Stored records
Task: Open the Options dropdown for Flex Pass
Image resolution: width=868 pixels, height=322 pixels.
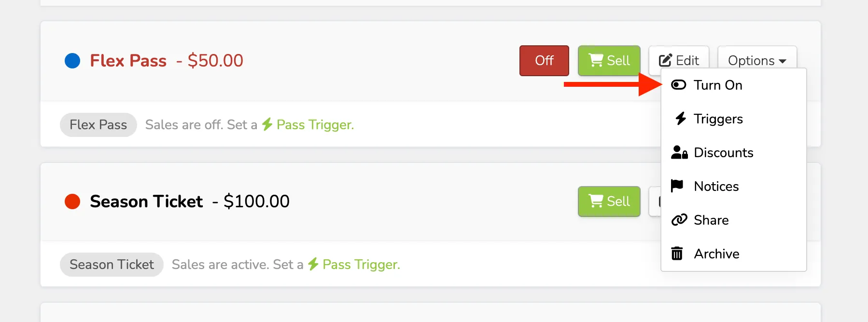Action: [757, 60]
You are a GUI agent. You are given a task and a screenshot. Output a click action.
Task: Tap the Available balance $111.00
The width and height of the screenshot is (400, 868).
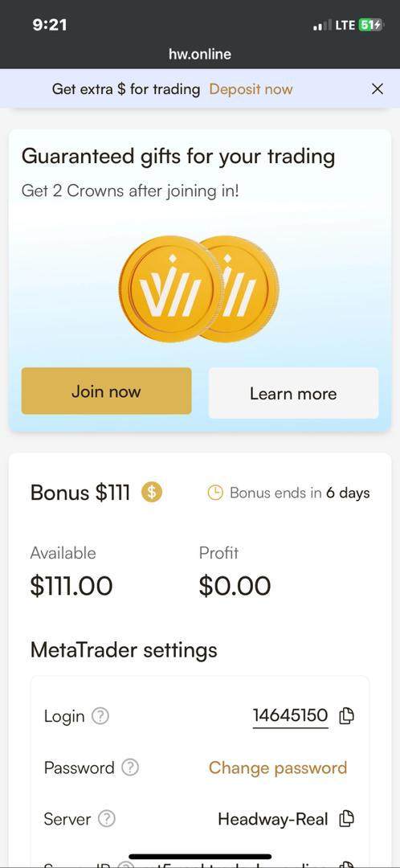(71, 586)
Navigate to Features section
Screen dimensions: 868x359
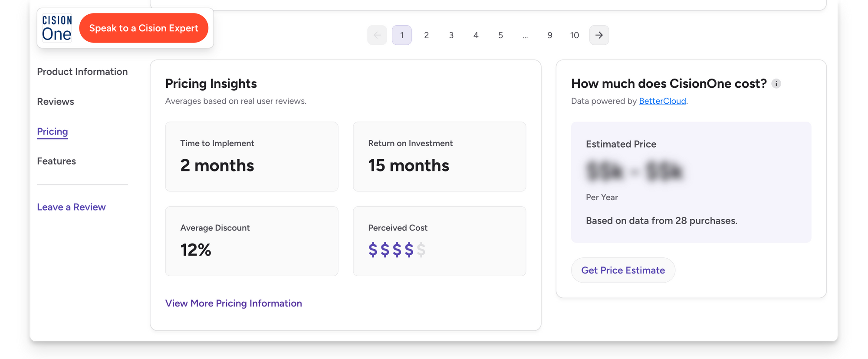point(56,161)
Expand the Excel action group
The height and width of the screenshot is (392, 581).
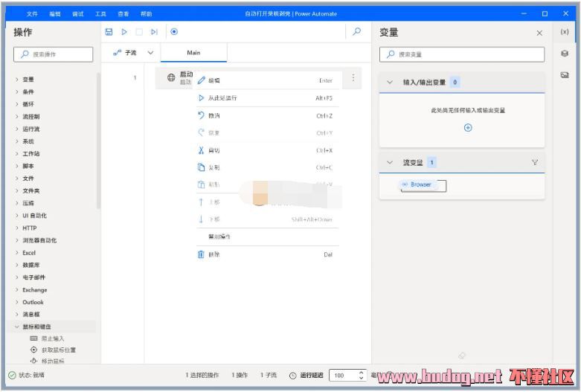coord(17,253)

**WHAT THIS TASK INVOLVES**
Set down every entry above again exactly, dropping each picture.

**RESPONSE TO THIS TASK**
Task: Open the Options dropdown for Flex Pass
Image resolution: width=868 pixels, height=322 pixels.
Action: [757, 60]
You are a GUI agent. You are given a task and a screenshot. Output a click action.
Task: Tap the Available balance $111.00
The width and height of the screenshot is (400, 868).
(71, 586)
Navigate to Features section
Screen dimensions: 868x359
point(56,161)
Expand the Excel action group
The height and width of the screenshot is (392, 581).
coord(17,253)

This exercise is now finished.